Introduction to R for Inter-Rater Reliability Analyses

10 mins

R is a free and powerful statistical software for analyzing and visualizing data. If you want to learn easily the essential of R programming, visit our series of tutorials available on STHDA: http://www.sthda.com/english/wiki/r-basics-quick-and-easy.

In this chapter, you will learn:

a very brief introduction to R, for installing R/RStudio as well as importing your data into R and installing required libraries.
introduction to categorical data structure
basics of creating contingency tables

Contents:

Install R and RStudio
- Standard installation
- R Online
Install and load required R packages
Data format
Import your data in R
Demo data sets
Data manipulation
Working with Categorical data
Close your R/RStudio session
Summary

Related Book

Inter-Rater Reliability Essentials: Practical Guide in R

Install R and RStudio

Standard installation

R and RStudio can be installed on Windows, MAC OSX and Linux platforms. RStudio is an integrated development environment for R that makes using R easier. It includes a console, code editor and tools for plotting.

R can be downloaded and installed from the Comprehensive R Archive Network (CRAN) webpage (http://cran.r-project.org/)
After installing R software, install also the RStudio software available at: http://www.rstudio.com/products/RStudio/.
Launch RStudio and start use R inside R studio.

Rstudio interface

R Online

R can be also accessed online without any installation. You can find an example at https://rdrr.io/snippets/. This site include thousands add-on packages.

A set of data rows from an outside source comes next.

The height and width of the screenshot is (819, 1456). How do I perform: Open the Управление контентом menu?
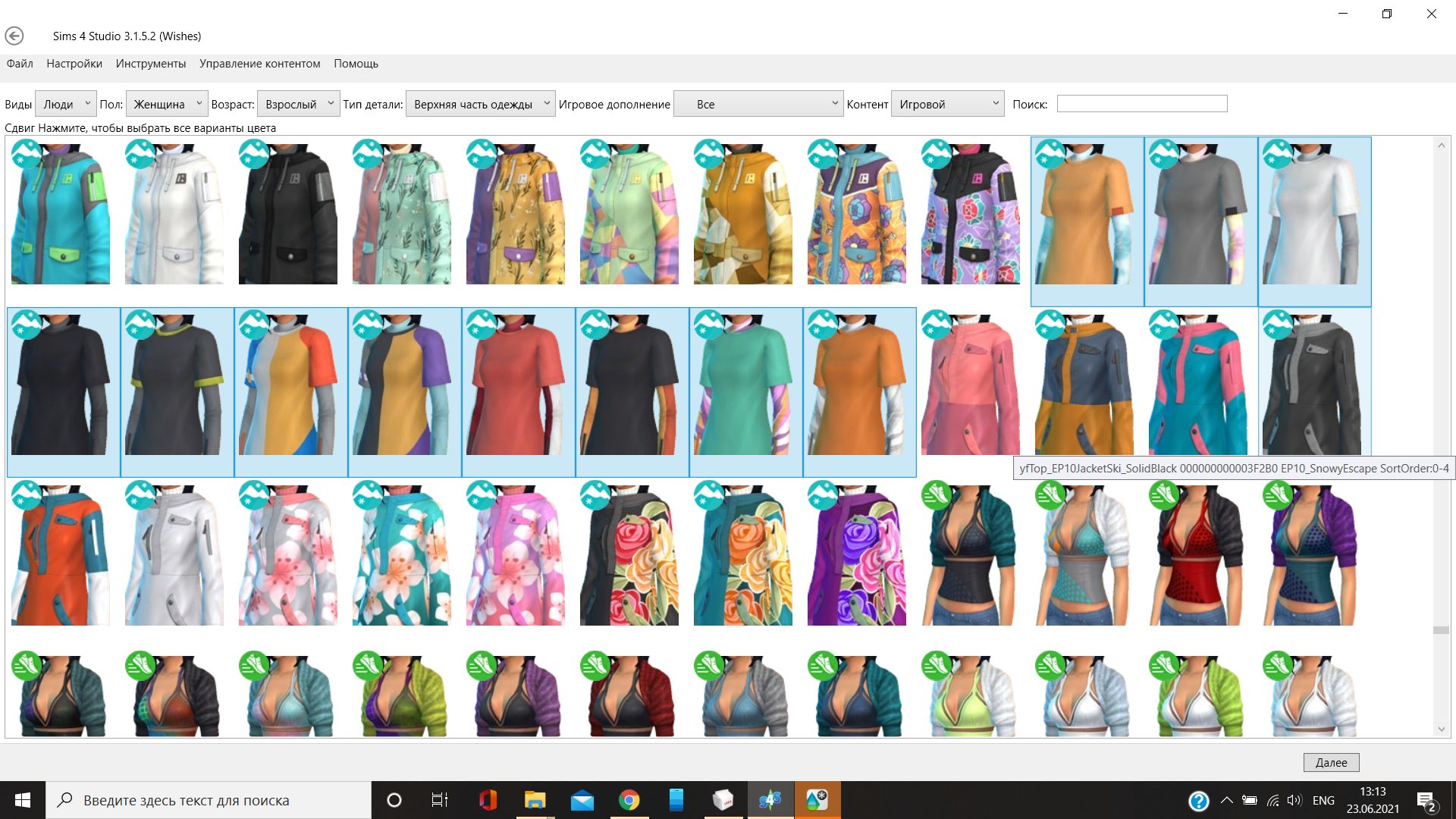[x=259, y=64]
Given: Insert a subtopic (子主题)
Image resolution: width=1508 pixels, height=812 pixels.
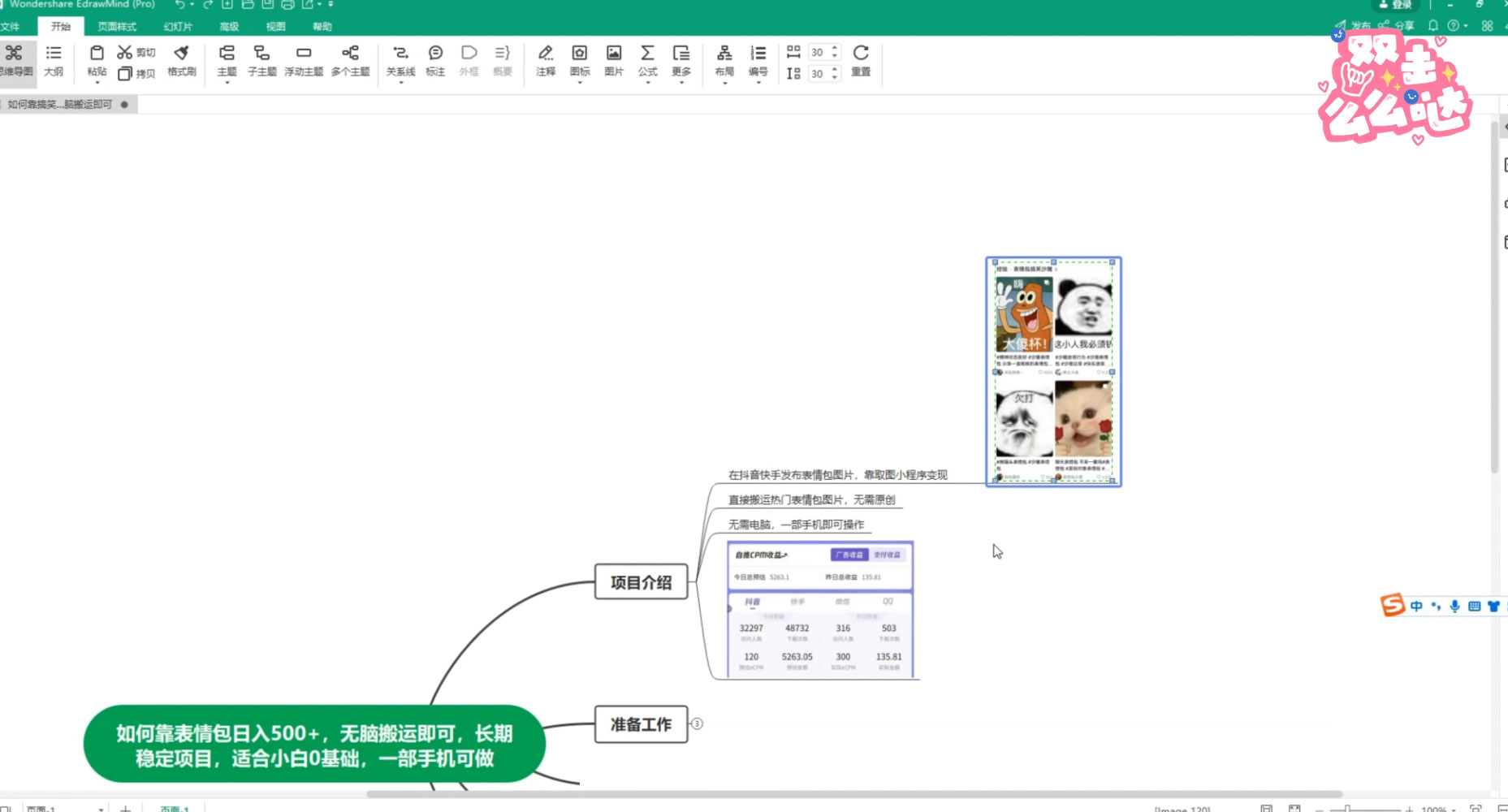Looking at the screenshot, I should click(x=261, y=61).
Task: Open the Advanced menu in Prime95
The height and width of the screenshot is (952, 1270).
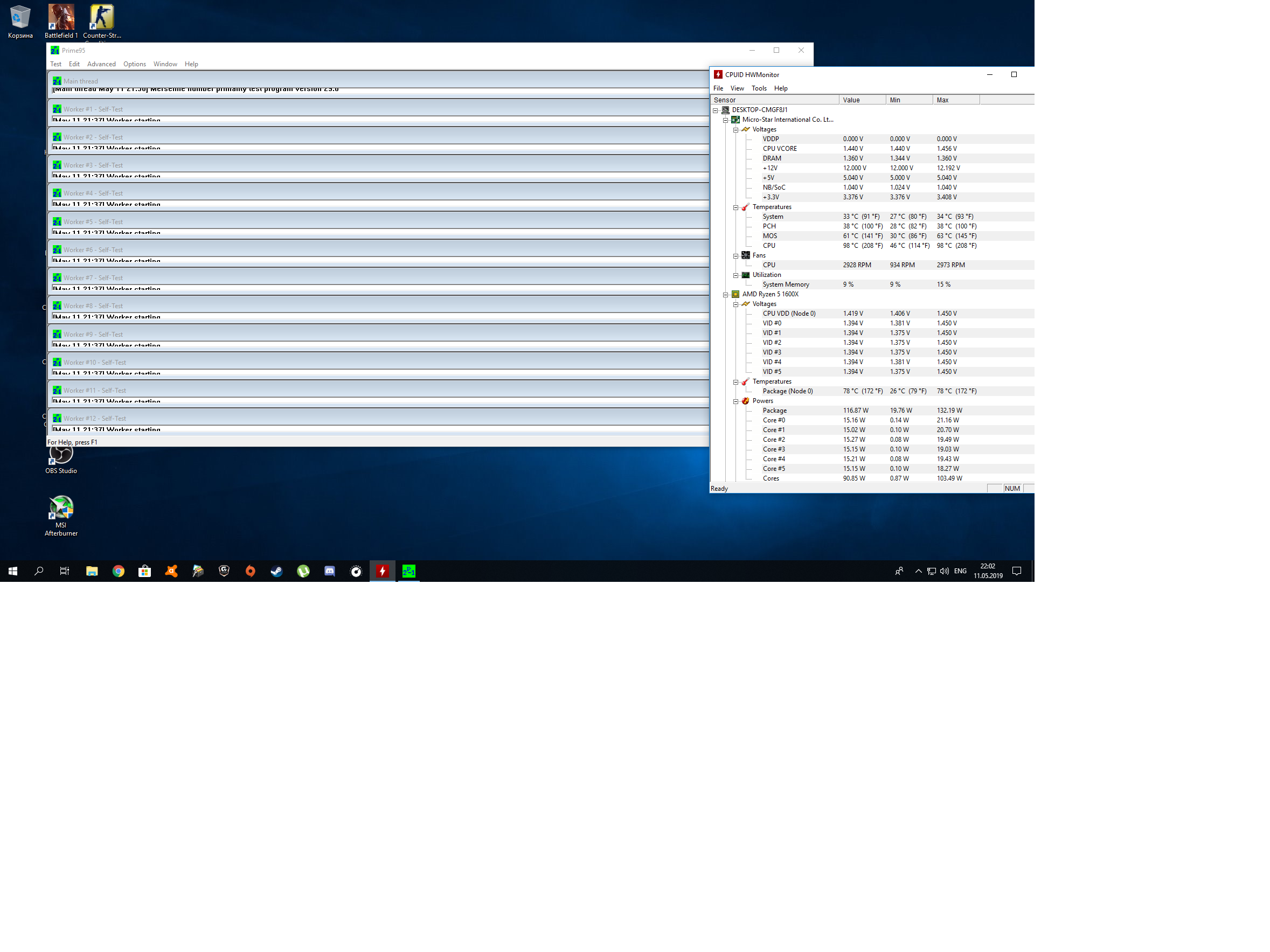Action: (101, 64)
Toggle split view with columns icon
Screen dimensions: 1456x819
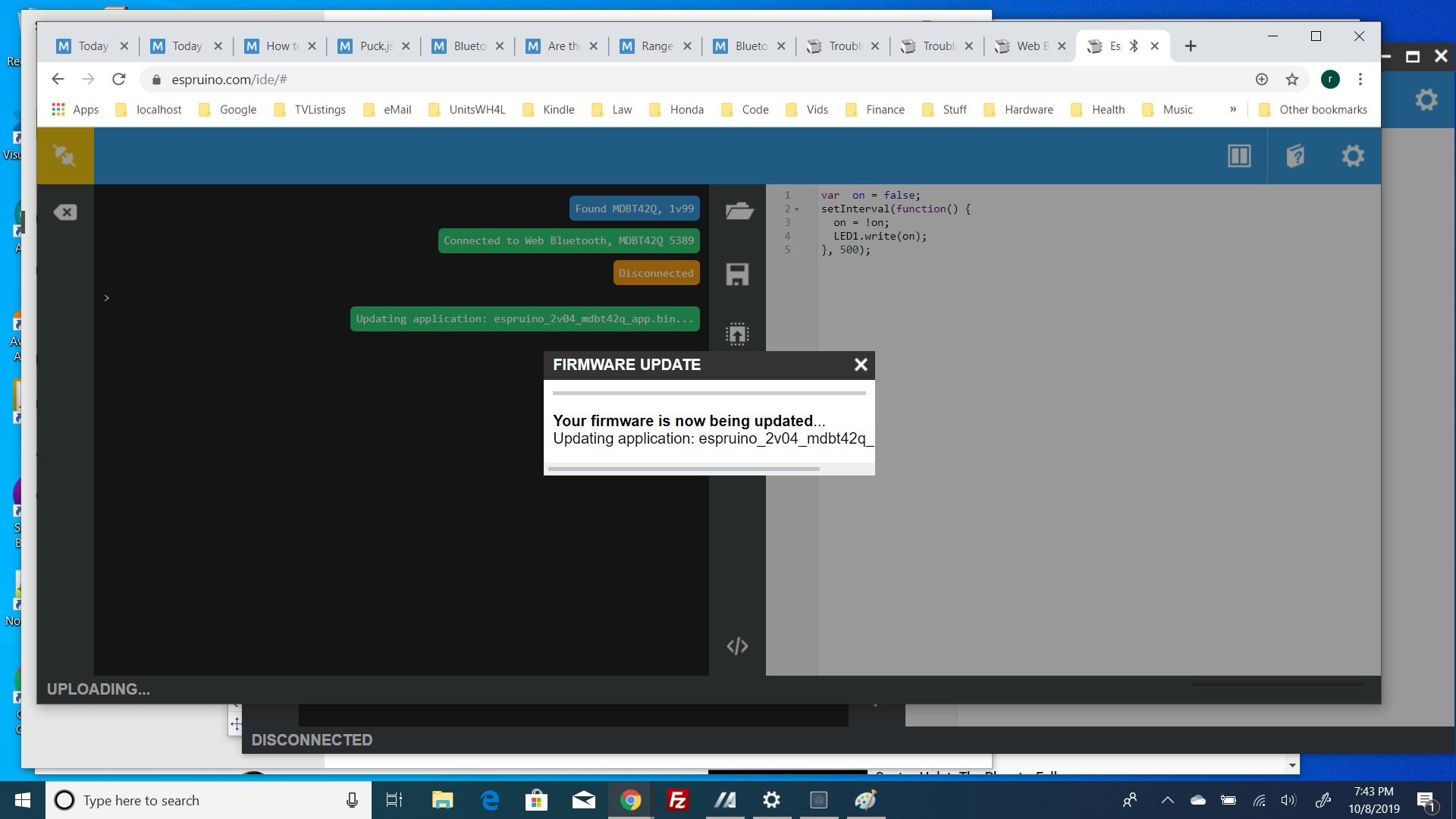tap(1238, 155)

Install and load required R packages

An R package is a collection of functionalities that extends the capabilities of base R. For example, to use the R code provided in this book, you should install the following R packages:

tidyverse packages, which are a collection of R packages that share the same programming philosophy. These packages include:
- readr: for importing data into R
- dplyr: for data manipulation
- ggplot2: for data visualization.
datarium: contains demo data for statistical analyses.
irr, vcd and the psych packages: for inter-rater reliability measures. which makes it easy, for beginner, to create publication ready plots

Install the tidyverse package. Installing tidyverse will install automatically readr, dplyr, ggplot2 and more. Type the following code in the R console:

install.packages("tidyverse")

Install datarium, irr, vcd and psych

install.packages("datarium")
install.packages("irr")
install.packages("vcd")
install.packages("psych")

Load required packages. After installation, you must first load the package for using the functions in the package. The function library() is used for this task. An alternative function is require(). For example, to load the vcd package, type this:

library("vcd")

Now, we can use R functions, such as Kappa() [in the vcd package] for computing Cohen’s Kappa and weighted kappa.

If you want a help about a given function, say Kappa(), type this in R console: ?Kappa.

Data format

Your data should be in rectangular format, where columns are variables and rows are observations (individuals or samples).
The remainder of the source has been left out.